— Problem —
Every line of the listing is to be returned exactly as given.

=== Begin Enclosure ===

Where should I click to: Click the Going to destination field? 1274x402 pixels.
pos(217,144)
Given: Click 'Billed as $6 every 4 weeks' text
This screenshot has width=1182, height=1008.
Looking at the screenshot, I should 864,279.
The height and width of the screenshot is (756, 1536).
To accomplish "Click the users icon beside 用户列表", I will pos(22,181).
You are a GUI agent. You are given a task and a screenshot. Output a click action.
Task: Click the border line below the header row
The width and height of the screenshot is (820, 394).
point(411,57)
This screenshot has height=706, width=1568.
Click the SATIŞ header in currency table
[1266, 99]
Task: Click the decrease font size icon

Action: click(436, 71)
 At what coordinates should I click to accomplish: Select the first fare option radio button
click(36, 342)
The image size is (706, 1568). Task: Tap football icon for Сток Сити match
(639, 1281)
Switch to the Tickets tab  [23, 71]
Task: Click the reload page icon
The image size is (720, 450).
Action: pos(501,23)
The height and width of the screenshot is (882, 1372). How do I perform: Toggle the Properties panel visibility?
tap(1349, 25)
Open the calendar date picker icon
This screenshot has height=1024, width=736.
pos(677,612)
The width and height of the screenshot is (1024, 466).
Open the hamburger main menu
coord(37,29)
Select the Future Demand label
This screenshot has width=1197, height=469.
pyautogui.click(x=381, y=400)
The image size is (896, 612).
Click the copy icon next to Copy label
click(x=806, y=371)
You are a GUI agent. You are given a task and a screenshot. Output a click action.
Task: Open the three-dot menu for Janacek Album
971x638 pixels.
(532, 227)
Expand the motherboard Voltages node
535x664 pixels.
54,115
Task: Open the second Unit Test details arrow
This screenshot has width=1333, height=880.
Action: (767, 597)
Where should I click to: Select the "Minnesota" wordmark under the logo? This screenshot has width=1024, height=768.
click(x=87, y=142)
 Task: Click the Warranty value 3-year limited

=== End Enclosure ===

— Answer to this task —
Where should I click to: Click the Going to destination field? 1274x402 pixels.
pos(217,144)
Given: Click 'Billed as $6 every 4 weeks' text
This screenshot has width=1182, height=1008.
Looking at the screenshot, I should 864,279.
The height and width of the screenshot is (756, 1536).
To accomplish "Click the users icon beside 用户列表", I will pos(22,181).
You are a GUI agent. You are given a task and a screenshot. Output a click action.
Task: Click the border line below the header row
The width and height of the screenshot is (820, 394).
point(411,57)
This screenshot has height=706, width=1568.
Click the SATIŞ header in currency table
[1266, 99]
Task: Click the decrease font size icon

Action: click(436, 71)
 At what coordinates should I click to accomplish: Select the first fare option radio button
click(36, 342)
The image size is (706, 1568). Task: Tap football icon for Сток Сити match
(639, 1281)
Switch to the Tickets tab  [23, 71]
Task: Click the reload page icon
The image size is (720, 450).
Action: pos(501,23)
The height and width of the screenshot is (882, 1372). How do I perform: Toggle the Properties panel visibility?
tap(1349, 25)
Open the calendar date picker icon
This screenshot has height=1024, width=736.
pos(677,612)
The width and height of the screenshot is (1024, 466).
Open the hamburger main menu
coord(37,29)
Select the Future Demand label
This screenshot has width=1197, height=469.
pyautogui.click(x=381, y=400)
The image size is (896, 612).
Click the copy icon next to Copy label
click(x=806, y=371)
You are a GUI agent. You are given a task and a screenshot. Output a click action.
Task: Open the three-dot menu for Janacek Album
971x638 pixels.
(532, 227)
Expand the motherboard Voltages node
535x664 pixels.
54,115
Task: Open the second Unit Test details arrow
This screenshot has width=1333, height=880.
Action: (767, 597)
Where should I click to: Select the "Minnesota" wordmark under the logo? This screenshot has width=1024, height=768.
click(x=87, y=142)
 Task: Click the Warranty value 3-year limited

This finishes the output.